Directions:
Every record here must be set down once more, precisely as it reads.

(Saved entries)
##########
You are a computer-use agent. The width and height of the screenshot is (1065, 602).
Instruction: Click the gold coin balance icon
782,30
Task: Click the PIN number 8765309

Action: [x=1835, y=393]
##########
Your response:
You are a computer-use agent. The width and height of the screenshot is (1065, 602).
Instruction: Click the gold coin balance icon
782,30
Task: Click the PIN number 8765309

Action: [x=1835, y=393]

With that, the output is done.